O desfecho do primeiro filme é eternizado pela icônica decisão de Andy (Andrea) Sachs de abandonar o mundo de Miranda Priestly. O que parecia ser uma despedida definitiva, no entanto, torna-se o prelúdio para um retorno triunfal: 20 anos depois, Andy está de volta à editora, mas agora sob uma nova luz e uma nova função.
O filme expande seu horizonte para além do glamour das passarelas, mergulhando nas engrenagens brutas que fazem a indústria girar. A sequência inicial apresenta Andy sendo laureada com o prêmio “Teclado de Ouro” por seu brilhante jornalismo investigativo. Contudo, o triunfo é interrompido por uma notificação brutal em seu celular: a demissão em massa de toda a equipe do jornal Vanguard. Tomada pela indignação, Andy utiliza seu discurso de agradecimento para denunciar o descaso com a categoria, um momento que viraliza instantaneamente e a coloca no centro do debate público.
O Retorno à Elias-Clark
Desempregada e com a imagem em alta, Andy recebe uma proposta inesperada do conglomerado Elias-Clark (sob o comando do proprietário Irv Ravitz): assumir o cargo de editora especial na revista Runway. A missão é estratégica: salvar a reputação da revista que leva a assinatura de Miranda Priestly, que se viu em meio a um escândalo após elogiar publicamente uma empresa acusada de discriminação trabalhista. Logo, Miranda passa a ser reeducada sobre como se comportar verbalmente com seus subordinados, colegas de trabalho e indivíduos na sociedade, o que, em sua geração, era banal ou considerado uma forma natural de agir.
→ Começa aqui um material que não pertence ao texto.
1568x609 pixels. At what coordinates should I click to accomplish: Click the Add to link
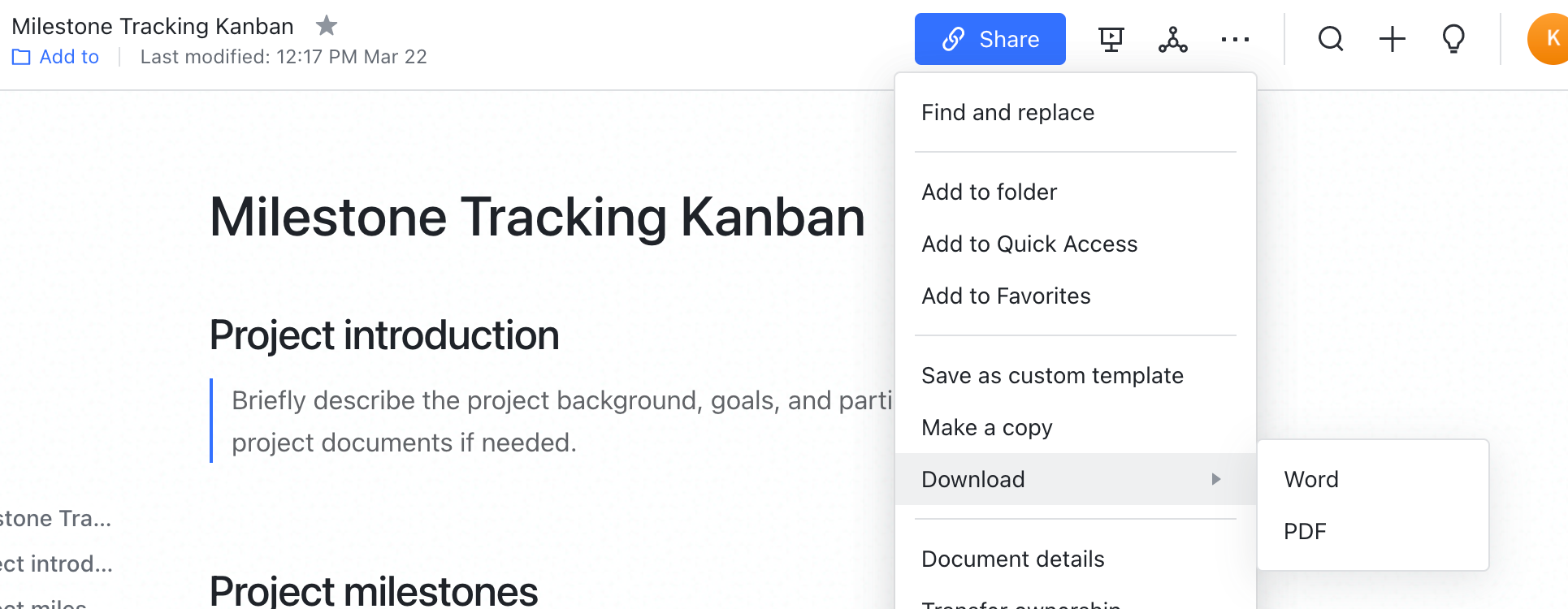click(x=69, y=57)
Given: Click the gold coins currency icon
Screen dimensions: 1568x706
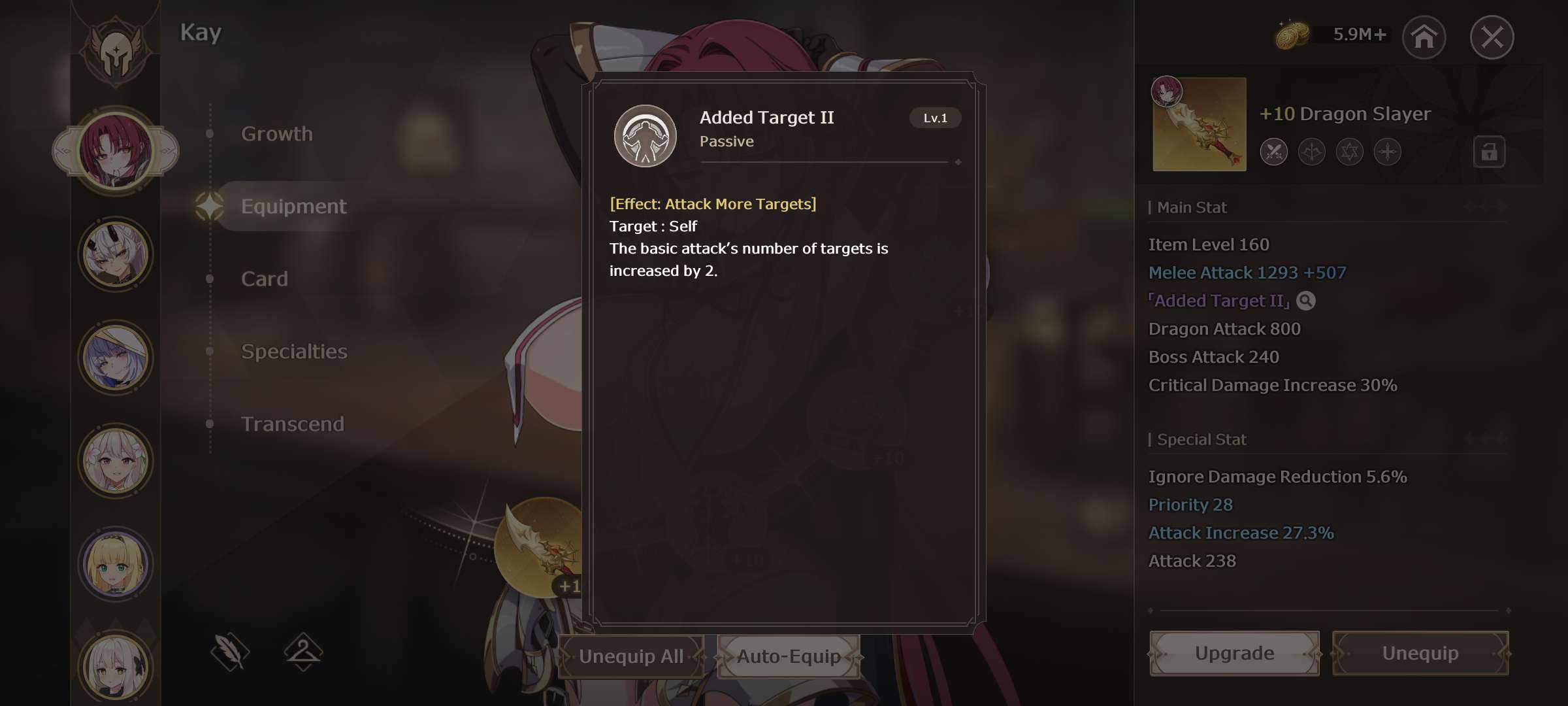Looking at the screenshot, I should click(1292, 35).
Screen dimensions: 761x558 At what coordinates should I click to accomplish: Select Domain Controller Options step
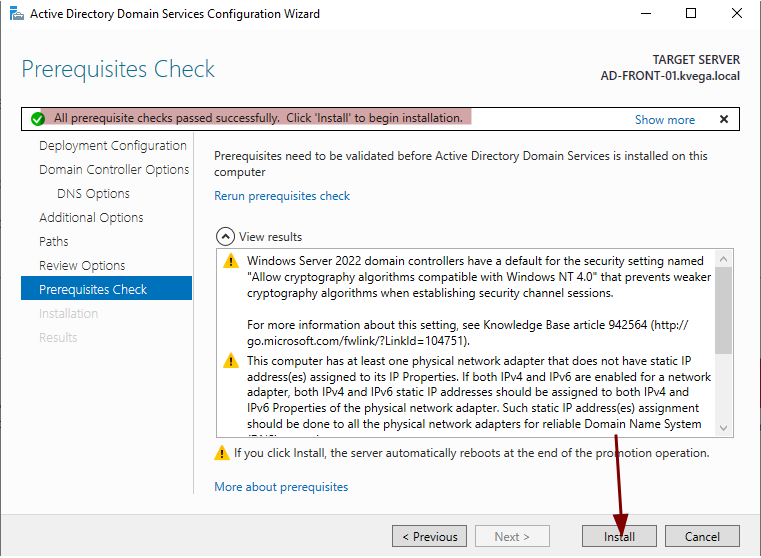[x=114, y=170]
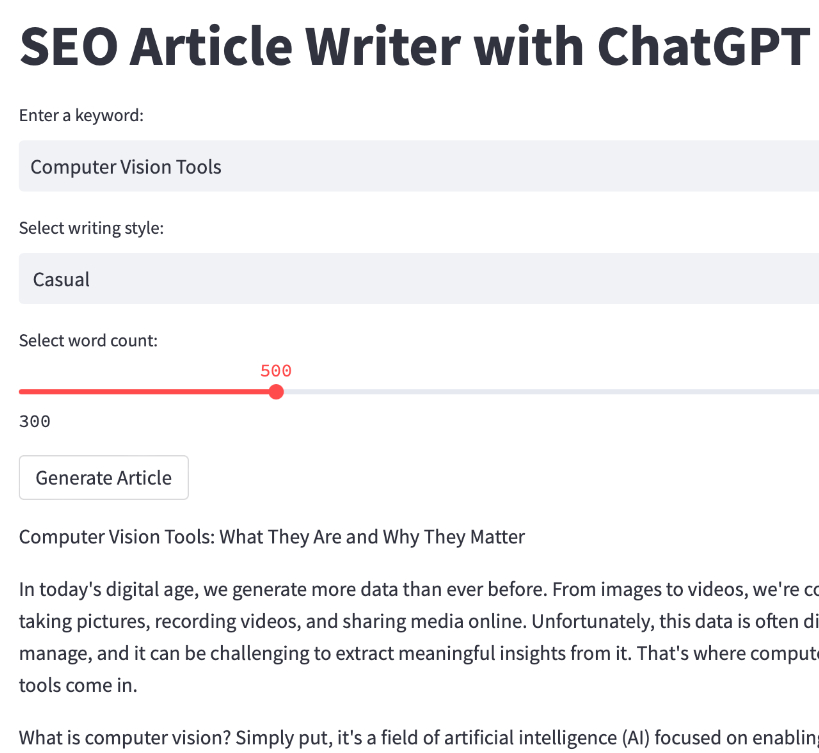Image resolution: width=819 pixels, height=753 pixels.
Task: Click the "Casual" style value
Action: pos(61,279)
Ao cruzar novamente os corredores da revista, Andy reencontra rostos familiares. Nigel continua sendo o pilar estético da publicação, enquanto Miranda, fiel ao seu estilo implacável, finge sequer reconhecer sua ex-assistente. A trama ganha força quando Miranda busca patrocínio na Dior para limpar sua imagem, revelando uma surpresa irônica: Emily Charlton é agora a poderosa executiva responsável pela grife.
Conflitos de Sucessão e Modernidade
Enquanto Miranda se esforça para ser nomeada Editora Global, um evento trágico muda o rumo da história: Irv Ravitz sofre um ataque cardíaco fatal. O império passa para as mãos de seu filho, um herdeiro pragmático cujo único objetivo é vender a editora ao melhor lance, ignorando o legado construído.
O filme se destaca por conectar os elementos clássicos de 2006 às urgências de 2026, abordando: o impacto das redes sociais e do imediatismo digital. Como manter a relevância em um mercado em constante mutação.
Um Espetáculo de Lealdade
Visualmente impecável, a produção conta até com a presença de Lady Gaga em um desfile deslumbrante, acompanhado por um discurso emocionante de Nigel. O ponto alto, contudo, é o amadurecimento das relações. Surpreendendo o público, a gélida Miranda Priestly finalmente demonstra reconhecimento pela lealdade e pelo talento inquestionável de Nigel e Andy. Há também uma breve crise de Miranda ao perceber que o mundo que preservou poderia chegar ao fim, até que algo, pensado estrategicamente, muda esse rumo.
O Diabo Veste Prada consegue a proeza de honrar o original enquanto constrói uma narrativa moderna sobre amizade, ética e novos recomeços no impiedoso mundo da moda.